- [Exercise details] Could you restate the entries below word for word?

- [Material for this exercise]

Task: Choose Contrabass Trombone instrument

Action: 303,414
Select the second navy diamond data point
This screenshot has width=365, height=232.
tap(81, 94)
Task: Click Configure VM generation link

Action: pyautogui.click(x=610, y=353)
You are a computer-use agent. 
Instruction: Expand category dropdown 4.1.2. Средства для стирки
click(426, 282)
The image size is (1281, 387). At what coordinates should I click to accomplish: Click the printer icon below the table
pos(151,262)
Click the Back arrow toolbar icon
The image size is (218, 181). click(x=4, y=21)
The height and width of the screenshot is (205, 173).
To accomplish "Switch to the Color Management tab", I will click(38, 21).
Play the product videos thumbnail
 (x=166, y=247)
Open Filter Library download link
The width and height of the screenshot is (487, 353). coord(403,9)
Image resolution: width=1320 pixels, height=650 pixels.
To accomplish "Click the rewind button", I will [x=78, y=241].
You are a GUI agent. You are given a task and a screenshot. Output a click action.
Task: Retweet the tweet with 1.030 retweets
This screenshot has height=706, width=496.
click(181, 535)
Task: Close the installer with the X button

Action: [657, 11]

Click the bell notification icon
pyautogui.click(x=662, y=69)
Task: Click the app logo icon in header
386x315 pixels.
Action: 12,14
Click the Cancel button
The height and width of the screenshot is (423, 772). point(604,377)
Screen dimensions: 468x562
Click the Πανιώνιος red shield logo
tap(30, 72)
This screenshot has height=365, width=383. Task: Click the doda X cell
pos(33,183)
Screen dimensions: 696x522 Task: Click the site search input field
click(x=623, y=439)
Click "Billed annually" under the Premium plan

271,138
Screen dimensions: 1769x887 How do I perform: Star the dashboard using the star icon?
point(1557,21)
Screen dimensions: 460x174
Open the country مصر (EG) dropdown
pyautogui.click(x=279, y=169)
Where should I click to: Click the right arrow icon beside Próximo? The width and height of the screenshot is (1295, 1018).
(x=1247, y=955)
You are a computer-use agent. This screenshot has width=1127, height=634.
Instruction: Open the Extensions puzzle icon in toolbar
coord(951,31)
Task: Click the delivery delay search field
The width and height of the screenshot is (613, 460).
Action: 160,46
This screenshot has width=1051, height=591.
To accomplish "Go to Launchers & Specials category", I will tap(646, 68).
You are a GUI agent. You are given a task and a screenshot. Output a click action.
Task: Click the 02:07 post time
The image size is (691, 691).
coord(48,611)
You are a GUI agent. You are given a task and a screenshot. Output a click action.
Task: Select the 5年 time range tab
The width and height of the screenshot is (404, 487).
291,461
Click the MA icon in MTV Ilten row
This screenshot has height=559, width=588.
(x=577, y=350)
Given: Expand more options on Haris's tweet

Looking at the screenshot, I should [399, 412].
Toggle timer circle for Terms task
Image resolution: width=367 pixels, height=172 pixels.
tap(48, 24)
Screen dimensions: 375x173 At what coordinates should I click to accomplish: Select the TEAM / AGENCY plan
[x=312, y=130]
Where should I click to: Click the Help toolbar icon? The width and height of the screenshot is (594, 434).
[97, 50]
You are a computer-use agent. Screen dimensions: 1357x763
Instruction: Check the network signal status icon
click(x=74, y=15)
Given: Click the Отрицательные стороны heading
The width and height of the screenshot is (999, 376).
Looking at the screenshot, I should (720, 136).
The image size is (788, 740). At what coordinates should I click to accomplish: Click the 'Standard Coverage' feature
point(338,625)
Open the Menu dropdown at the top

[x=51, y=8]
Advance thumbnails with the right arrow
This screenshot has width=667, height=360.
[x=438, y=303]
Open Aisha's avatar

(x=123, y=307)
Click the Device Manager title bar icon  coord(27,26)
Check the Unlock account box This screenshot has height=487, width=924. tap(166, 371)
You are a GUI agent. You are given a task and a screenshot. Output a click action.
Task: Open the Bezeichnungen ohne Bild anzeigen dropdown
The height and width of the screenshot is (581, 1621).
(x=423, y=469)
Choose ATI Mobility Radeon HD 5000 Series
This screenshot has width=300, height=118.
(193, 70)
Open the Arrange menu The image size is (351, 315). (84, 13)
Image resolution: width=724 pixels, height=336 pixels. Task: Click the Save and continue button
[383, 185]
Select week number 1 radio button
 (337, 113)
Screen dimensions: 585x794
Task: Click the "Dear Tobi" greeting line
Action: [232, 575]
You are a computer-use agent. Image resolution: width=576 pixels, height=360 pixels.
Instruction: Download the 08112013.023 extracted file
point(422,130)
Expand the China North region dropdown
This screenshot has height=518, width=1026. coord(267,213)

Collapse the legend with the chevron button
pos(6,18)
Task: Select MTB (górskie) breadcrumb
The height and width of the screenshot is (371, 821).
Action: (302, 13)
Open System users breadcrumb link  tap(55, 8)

- [The answer]
Task: Choose Contrabass Trombone instrument

Action: 303,414
Select the second navy diamond data point
This screenshot has width=365, height=232.
tap(81, 94)
Task: Click Configure VM generation link

Action: pyautogui.click(x=610, y=353)
You are a computer-use agent. 
Instruction: Expand category dropdown 4.1.2. Средства для стирки
click(426, 282)
The image size is (1281, 387). At what coordinates should I click to accomplish: Click the printer icon below the table
pos(151,262)
Click the Back arrow toolbar icon
The image size is (218, 181). click(x=4, y=21)
The height and width of the screenshot is (205, 173).
To accomplish "Switch to the Color Management tab", I will click(38, 21).
Play the product videos thumbnail
 (x=166, y=247)
Open Filter Library download link
The width and height of the screenshot is (487, 353). coord(403,9)
Image resolution: width=1320 pixels, height=650 pixels.
To accomplish "Click the rewind button", I will [x=78, y=241].
You are a GUI agent. You are given a task and a screenshot. Output a click action.
Task: Retweet the tweet with 1.030 retweets
This screenshot has height=706, width=496.
click(181, 535)
Task: Close the installer with the X button

Action: [657, 11]

Click the bell notification icon
pyautogui.click(x=662, y=69)
Task: Click the app logo icon in header
386x315 pixels.
Action: 12,14
Click the Cancel button
The height and width of the screenshot is (423, 772). point(604,377)
Screen dimensions: 468x562
Click the Πανιώνιος red shield logo
tap(30, 72)
This screenshot has height=365, width=383. Task: Click the doda X cell
pos(33,183)
Screen dimensions: 696x522 Task: Click the site search input field
click(x=623, y=439)
Click "Billed annually" under the Premium plan

271,138
Screen dimensions: 1769x887 How do I perform: Star the dashboard using the star icon?
point(1557,21)
Screen dimensions: 460x174
Open the country مصر (EG) dropdown
pyautogui.click(x=279, y=169)
Where should I click to: Click the right arrow icon beside Próximo? The width and height of the screenshot is (1295, 1018).
(x=1247, y=955)
You are a computer-use agent. This screenshot has width=1127, height=634.
Instruction: Open the Extensions puzzle icon in toolbar
coord(951,31)
Task: Click the delivery delay search field
The width and height of the screenshot is (613, 460).
Action: 160,46
This screenshot has width=1051, height=591.
To accomplish "Go to Launchers & Specials category", I will tap(646, 68).
You are a GUI agent. You are given a task and a screenshot. Output a click action.
Task: Click the 02:07 post time
The image size is (691, 691).
coord(48,611)
You are a GUI agent. You are given a task and a screenshot. Output a click action.
Task: Select the 5年 time range tab
The width and height of the screenshot is (404, 487).
291,461
Click the MA icon in MTV Ilten row
This screenshot has height=559, width=588.
(x=577, y=350)
Given: Expand more options on Haris's tweet

Looking at the screenshot, I should [399, 412].
Toggle timer circle for Terms task
Image resolution: width=367 pixels, height=172 pixels.
tap(48, 24)
Screen dimensions: 375x173 At what coordinates should I click to accomplish: Select the TEAM / AGENCY plan
[x=312, y=130]
Where should I click to: Click the Help toolbar icon? The width and height of the screenshot is (594, 434).
[97, 50]
You are a computer-use agent. Screen dimensions: 1357x763
Instruction: Check the network signal status icon
click(x=74, y=15)
Given: Click the Отрицательные стороны heading
The width and height of the screenshot is (999, 376).
Looking at the screenshot, I should (720, 136).
The image size is (788, 740). At what coordinates should I click to accomplish: Click the 'Standard Coverage' feature
point(338,625)
Open the Menu dropdown at the top

[x=51, y=8]
Advance thumbnails with the right arrow
This screenshot has width=667, height=360.
[x=438, y=303]
Open Aisha's avatar

(x=123, y=307)
Click the Device Manager title bar icon  coord(27,26)
Check the Unlock account box This screenshot has height=487, width=924. tap(166, 371)
You are a GUI agent. You are given a task and a screenshot. Output a click action.
Task: Open the Bezeichnungen ohne Bild anzeigen dropdown
The height and width of the screenshot is (581, 1621).
(x=423, y=469)
Choose ATI Mobility Radeon HD 5000 Series
This screenshot has width=300, height=118.
(193, 70)
Open the Arrange menu The image size is (351, 315). (84, 13)
Image resolution: width=724 pixels, height=336 pixels. Task: Click the Save and continue button
[383, 185]
Select week number 1 radio button
 (337, 113)
Screen dimensions: 585x794
Task: Click the "Dear Tobi" greeting line
Action: [232, 575]
You are a computer-use agent. Image resolution: width=576 pixels, height=360 pixels.
Instruction: Download the 08112013.023 extracted file
point(422,130)
Expand the China North region dropdown
This screenshot has height=518, width=1026. coord(267,213)

Collapse the legend with the chevron button
pos(6,18)
Task: Select MTB (górskie) breadcrumb
The height and width of the screenshot is (371, 821).
Action: (302, 13)
Open System users breadcrumb link  tap(55, 8)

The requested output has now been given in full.